Josh Boyer caught up in fake stash house undercover sting...incredible story
What happens when a 24-year-old heroin addict desperate for rehab money gets targeted by federal agents in a fake crime that leads to 24 years in prison?
When I sat down with Josh Boyer, I knew his story would shake me. What I didn’t expect was how his transformation from desperate addict to legal scholar would reveal the deeply troubling world of government-manufactured crimes. Josh’s nightmare began with a simple need for $2,000 to get clean and get his life back on track. Instead, he found himself caught in an ATF sting operation that would steal nearly two decades of his life.

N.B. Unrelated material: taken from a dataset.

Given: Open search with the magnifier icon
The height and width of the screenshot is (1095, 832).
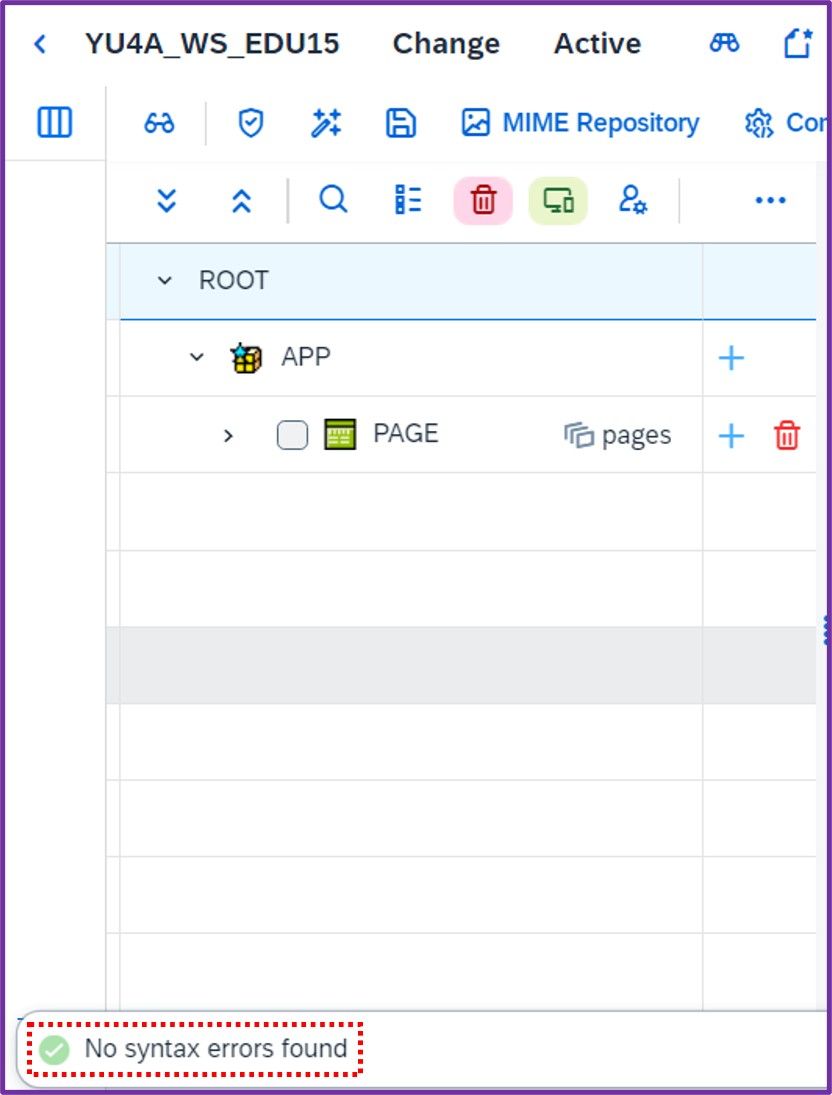Looking at the screenshot, I should (333, 200).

The Golden Parachute That Was Really a Trap
Josh was using heroin six to seven times a day when he reconnected with an old acquaintance at a Tampa bar. Within days, he was introduced to “Richie”, a supposed Colombian cartel member who claimed he’d been cheated by his boss and was assembling a crew to rob their stash house. For someone drowning in addiction and desperation, it seemed like salvation.
“He said he’d never have to work again, it was like the golden parachute,” Josh told me, describing that fateful conversation. But something felt wrong from the start. His girlfriend overheard the plans and freaked out. Josh himself was pacing nervously in camouflage pants and a black “POLICE” t-shirt, thinking he should back out.

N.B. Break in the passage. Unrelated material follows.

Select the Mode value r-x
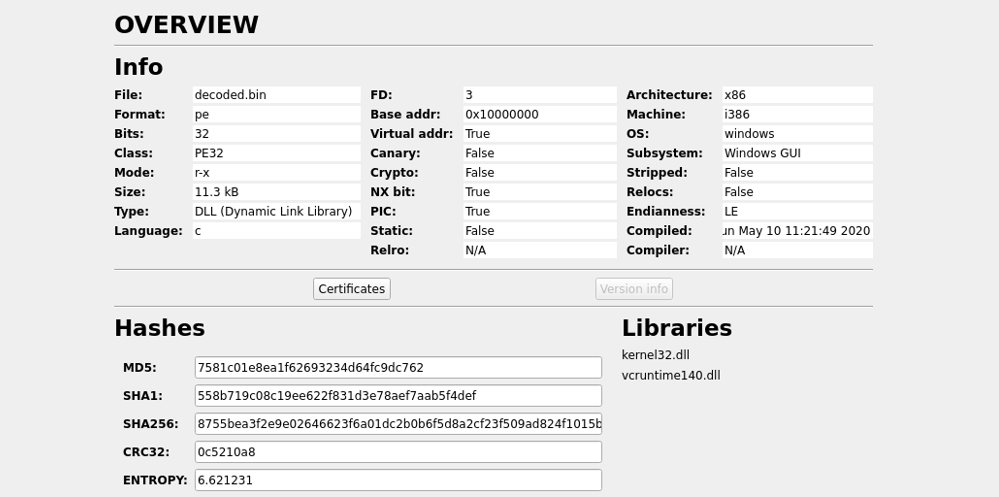The height and width of the screenshot is (497, 999). [x=275, y=173]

He should have trusted those instincts. When the team arrived at what they thought was a storage facility to stash their portion of the robbery proceeds, “suddenly snipers appeared on the rooftop, garage doors rolled up, ATF rifles pointed at them with a helicopter hovering overhead.” The stash house didn’t exist. The drugs didn’t exist. The people they were supposedly robbing didn’t exist. Richie was an undercover ATF agent, and Josh had walked straight into a government trap.

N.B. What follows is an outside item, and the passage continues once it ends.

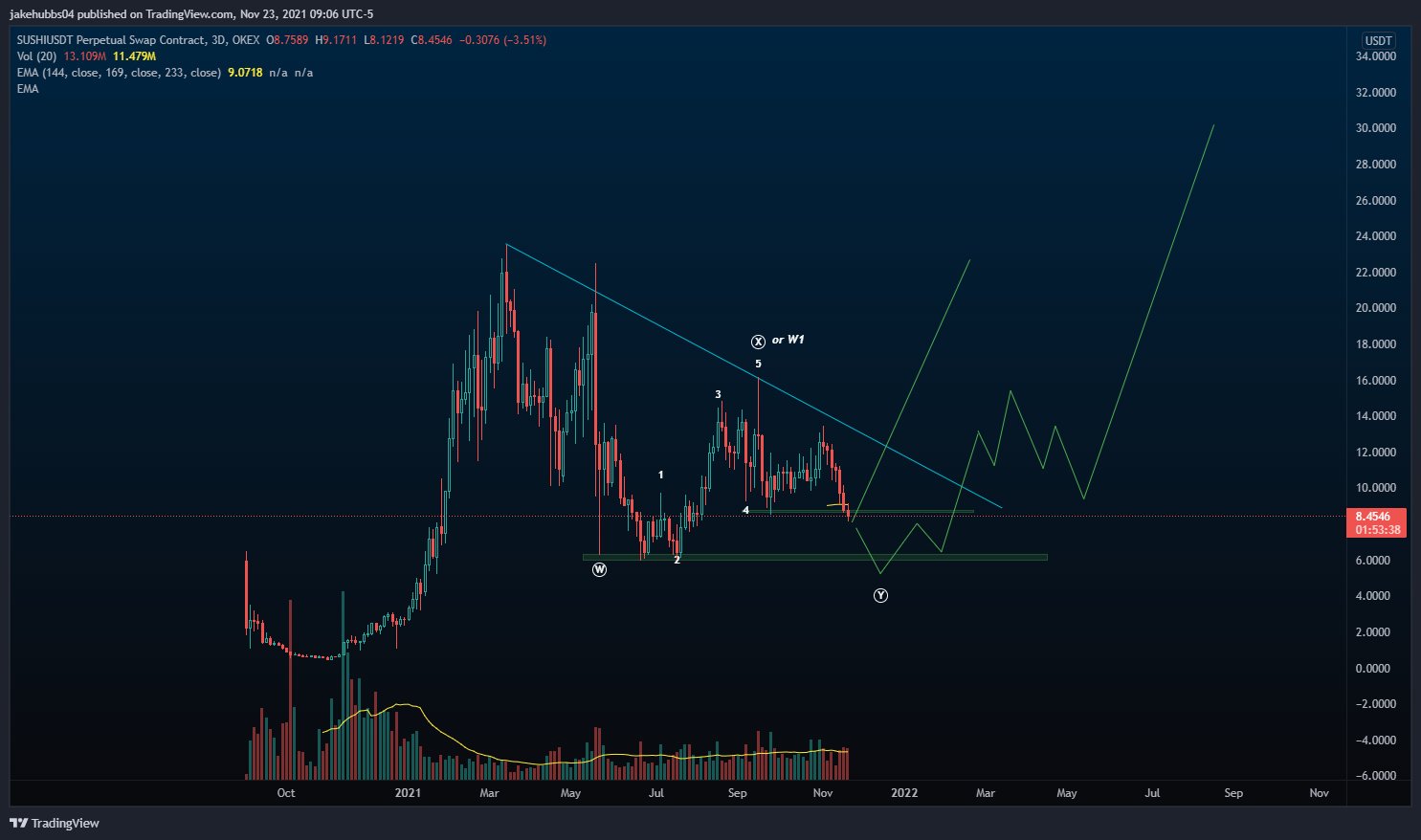The width and height of the screenshot is (1421, 840).
Task: Select wave label 5 below the trendline
Action: coord(758,365)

From Naive Kid to Prison Legal Scholar
The courtroom was a masterclass in government theater. “They made it known to me in no uncertain terms from day one that regardless of what the truth was, their story, the way that they presented this, was going to be what mattered,” Josh recalled. The undercover agent Richie took the stand and painted Josh and his co-defendants as dangerous criminals who needed to be stopped, despite the fact that no real crime had ever been planned or attempted.
Josh received 24 years for a crime that never happened, involving drugs that never existed. At 24 years old, facing what felt like a life sentence, he could have given up. Instead, he did something remarkable, he decided to educate himself out of his nightmare.
Eight hours a day, every day, Josh haunted the prison law library. He studied case law, learned to write legal briefs, and began understanding the intricate web of federal criminal law that had ensnared him. But Josh didn’t just fight for himself, he became a lifeline for other prisoners who couldn’t read well or afford decent representation. His work helped fellow inmates get evidentiary hearings, appeals, and in some cases, freedom.
The Unlikely Path to Presidential Clemency
Josh’s legal education caught the attention of Professor Katie Tinto from Cardozo Law School, who became what he calls his “guardian angel.” She saw the injustice in these stash house stings and agreed to represent him. When President Obama announced his clemency initiative for non-violent drug offenders, Josh finally had hope.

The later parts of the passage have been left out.